You write a Mustache template on the
downstream Generate node's template param and pick a placement.
The projection stage builds a context from the current turn's data:
| Variable | Contents |
|---|---|
{{#knowledge}}…{{/knowledge}} |
Iterates over every retriever's result block. Inside: {{name}} (source label) and {{#chunks}}…{{/chunks}} (each chunk's {{id}}, {{text}}, {{distance}}). |
{{#knowledge_<source>}}…{{/knowledge_<source>}} |
Direct per-retriever iteration — e.g. {{#knowledge_rag}}. |
{{user_message}} |
The raw user message (only meaningful for in_place_of_user placement). |
The placement param on GenerateNode controls where the rendered text appears:
| Value | Effect |
|---|---|
before_user_as_system |
Rendered text becomes a system turn before the user message. (recommended default) |
before_user_as_user |
Rendered text becomes a user turn before the user message. |
in_place_of_user |
Replaces the user turn entirely. Must include {{user_message}}. |
after_user_as_system / after_user_as_user |
Appended after the user message. |
Why this is worth caring about: the single biggest lever on RAG quality is how clearly the model can tell the difference between "here is context" and "here is the question". The template gives you full control over that framing, per-model, without touching any node code.
For step-by-step examples see the Use Mustache Templates how-to.
Chunking is your problem (mostly)¶
Tryll does not chunk your source data. A record in the records file is a chunk — one thing the index can return. How you split your source text into records is up to you, and it is the part of RAG with the biggest quality impact. Rough guidelines:
- Keep chunks small enough that the top-K you intend to retrieve fits well inside the model's context window, with room for the conversation history and the answer.
- Prefer chunks with natural semantic boundaries: a paragraph, a Markdown heading section, one FAQ entry, one lore snippet. Chunks that straddle topics confuse the retriever.
- Include stable context inside the chunk itself — a section title, an entity name — so the chunk is meaningful in isolation. The retriever cannot see the surrounding document.
When RAG helps, and when it hurts¶
RAG helps when:
- the answer depends on facts the base model cannot know (private data, recent events, internal documents),
- the corpus is large enough that you cannot paste it whole into the prompt, but small enough that the right few chunks will usually be among the top K,
- you want to give the user a feeling of "the assistant has read the docs".
RAG hurts when:
- the question is general reasoning and the retrieved chunks are unrelated noise — the model will often try to use them anyway and produce a worse answer than it would have without them,
- your corpus is tiny (a few hundred lines total). It is cheaper to paste the whole thing into the system prompt than to embed and retrieve.
- you expect the model to synthesise across many chunks — with top-K=3 and a small model, synthesis quality will be limited.

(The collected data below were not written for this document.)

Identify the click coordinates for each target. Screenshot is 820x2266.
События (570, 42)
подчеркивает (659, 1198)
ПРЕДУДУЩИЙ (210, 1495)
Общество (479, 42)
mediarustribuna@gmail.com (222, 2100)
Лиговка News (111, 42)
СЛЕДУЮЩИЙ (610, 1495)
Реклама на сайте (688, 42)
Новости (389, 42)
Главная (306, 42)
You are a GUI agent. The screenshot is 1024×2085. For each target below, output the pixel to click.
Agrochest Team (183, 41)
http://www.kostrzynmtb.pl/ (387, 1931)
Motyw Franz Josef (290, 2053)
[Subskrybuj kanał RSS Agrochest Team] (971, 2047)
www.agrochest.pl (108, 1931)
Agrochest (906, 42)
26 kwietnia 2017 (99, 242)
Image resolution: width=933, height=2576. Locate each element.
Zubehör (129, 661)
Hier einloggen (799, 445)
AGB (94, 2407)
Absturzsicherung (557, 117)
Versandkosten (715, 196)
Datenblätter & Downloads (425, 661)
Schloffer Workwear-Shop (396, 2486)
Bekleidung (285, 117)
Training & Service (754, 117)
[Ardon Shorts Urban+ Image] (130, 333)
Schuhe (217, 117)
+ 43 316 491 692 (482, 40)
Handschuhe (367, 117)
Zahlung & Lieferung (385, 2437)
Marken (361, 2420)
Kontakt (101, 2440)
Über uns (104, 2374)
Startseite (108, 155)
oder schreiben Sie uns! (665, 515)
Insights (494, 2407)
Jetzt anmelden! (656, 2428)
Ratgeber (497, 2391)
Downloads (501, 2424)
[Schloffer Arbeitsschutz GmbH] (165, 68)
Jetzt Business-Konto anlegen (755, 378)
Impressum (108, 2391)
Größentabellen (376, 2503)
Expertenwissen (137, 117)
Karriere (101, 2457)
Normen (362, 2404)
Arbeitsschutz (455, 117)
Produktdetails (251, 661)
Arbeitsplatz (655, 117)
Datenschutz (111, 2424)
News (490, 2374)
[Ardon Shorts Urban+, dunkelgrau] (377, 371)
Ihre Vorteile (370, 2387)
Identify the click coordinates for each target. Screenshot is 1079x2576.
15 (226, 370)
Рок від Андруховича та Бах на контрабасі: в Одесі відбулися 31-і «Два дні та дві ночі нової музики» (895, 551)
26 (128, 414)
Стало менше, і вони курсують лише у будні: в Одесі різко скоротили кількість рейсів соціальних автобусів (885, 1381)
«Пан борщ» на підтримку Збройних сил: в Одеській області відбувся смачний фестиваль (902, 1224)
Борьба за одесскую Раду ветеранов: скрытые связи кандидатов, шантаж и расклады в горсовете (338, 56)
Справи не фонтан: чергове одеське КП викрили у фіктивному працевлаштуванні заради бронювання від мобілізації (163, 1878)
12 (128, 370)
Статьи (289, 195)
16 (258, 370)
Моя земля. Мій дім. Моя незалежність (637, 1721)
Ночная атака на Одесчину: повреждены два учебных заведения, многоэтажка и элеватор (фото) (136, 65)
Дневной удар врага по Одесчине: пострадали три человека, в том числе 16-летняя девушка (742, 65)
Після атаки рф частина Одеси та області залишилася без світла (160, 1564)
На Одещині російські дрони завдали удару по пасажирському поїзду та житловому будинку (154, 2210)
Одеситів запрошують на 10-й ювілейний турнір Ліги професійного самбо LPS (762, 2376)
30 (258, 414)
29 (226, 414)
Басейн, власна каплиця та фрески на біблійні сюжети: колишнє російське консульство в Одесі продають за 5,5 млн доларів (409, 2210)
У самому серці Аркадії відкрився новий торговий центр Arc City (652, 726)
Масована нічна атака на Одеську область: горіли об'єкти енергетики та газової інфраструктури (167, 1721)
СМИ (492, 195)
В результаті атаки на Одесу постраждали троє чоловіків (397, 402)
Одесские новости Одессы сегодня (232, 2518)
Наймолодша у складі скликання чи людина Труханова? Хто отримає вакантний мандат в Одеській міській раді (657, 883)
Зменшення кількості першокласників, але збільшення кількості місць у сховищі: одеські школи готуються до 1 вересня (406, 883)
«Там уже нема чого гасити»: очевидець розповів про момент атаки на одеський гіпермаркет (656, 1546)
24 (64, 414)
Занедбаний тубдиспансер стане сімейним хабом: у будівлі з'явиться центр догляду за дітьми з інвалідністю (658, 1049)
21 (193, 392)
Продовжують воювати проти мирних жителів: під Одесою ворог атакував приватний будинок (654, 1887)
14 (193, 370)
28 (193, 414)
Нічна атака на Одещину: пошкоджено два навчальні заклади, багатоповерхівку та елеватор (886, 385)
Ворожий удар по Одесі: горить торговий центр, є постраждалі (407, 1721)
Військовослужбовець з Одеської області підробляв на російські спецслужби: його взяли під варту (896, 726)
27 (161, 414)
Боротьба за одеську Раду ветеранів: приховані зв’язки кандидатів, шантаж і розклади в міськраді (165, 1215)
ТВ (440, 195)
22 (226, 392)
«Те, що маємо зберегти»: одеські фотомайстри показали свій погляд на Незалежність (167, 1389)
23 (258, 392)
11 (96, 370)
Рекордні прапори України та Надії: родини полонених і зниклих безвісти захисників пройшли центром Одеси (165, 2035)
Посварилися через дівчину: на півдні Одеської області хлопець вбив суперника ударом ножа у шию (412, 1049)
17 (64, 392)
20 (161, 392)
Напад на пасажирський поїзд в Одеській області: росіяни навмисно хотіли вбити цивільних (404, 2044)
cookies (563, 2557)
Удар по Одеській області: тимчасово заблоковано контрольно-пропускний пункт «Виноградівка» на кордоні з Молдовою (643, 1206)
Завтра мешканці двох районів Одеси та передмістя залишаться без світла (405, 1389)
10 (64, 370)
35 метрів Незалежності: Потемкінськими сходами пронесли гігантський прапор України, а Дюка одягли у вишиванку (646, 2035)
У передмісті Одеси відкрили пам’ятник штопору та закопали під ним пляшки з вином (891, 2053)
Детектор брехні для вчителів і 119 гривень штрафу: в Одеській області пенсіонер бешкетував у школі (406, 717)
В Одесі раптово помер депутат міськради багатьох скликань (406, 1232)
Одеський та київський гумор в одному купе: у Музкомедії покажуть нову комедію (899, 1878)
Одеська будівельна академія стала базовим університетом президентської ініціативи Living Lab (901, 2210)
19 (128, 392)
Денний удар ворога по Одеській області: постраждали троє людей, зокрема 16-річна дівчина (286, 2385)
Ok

A sensible default for a first RAG agent: k=3, threshold in the
0.3–0.6 range (tune by watching the retriever log), placement
= before_user_as_system, a template like
{{#knowledge}}{{name}}:\n{{#chunks}}- {{text}}\n{{/chunks}}{{/knowledge}},
and a system_prompt that says "Use the context above to answer the
user's question. If the context does not contain the answer, say so."
Edges and pitfalls¶
- Wire / config embedding-model mismatch fails with error 8002. Match the two, or leave one of them unset.
- Stale indexes are rebuilt. If you bump your records file, the next storage creation detects the mtime and re-embeds. No cache poisoning.
- Per-session ownership. Storages die with the session. For a
stable corpus across reconnects, re-create from the same config on
connect; the on-disk
.usearchmakes that cheap. - Knowledge does not persist across turns. Each turn, only the most recently retrieved chunks are projected. Anything retrieved on earlier turns is not re-surfaced to the model.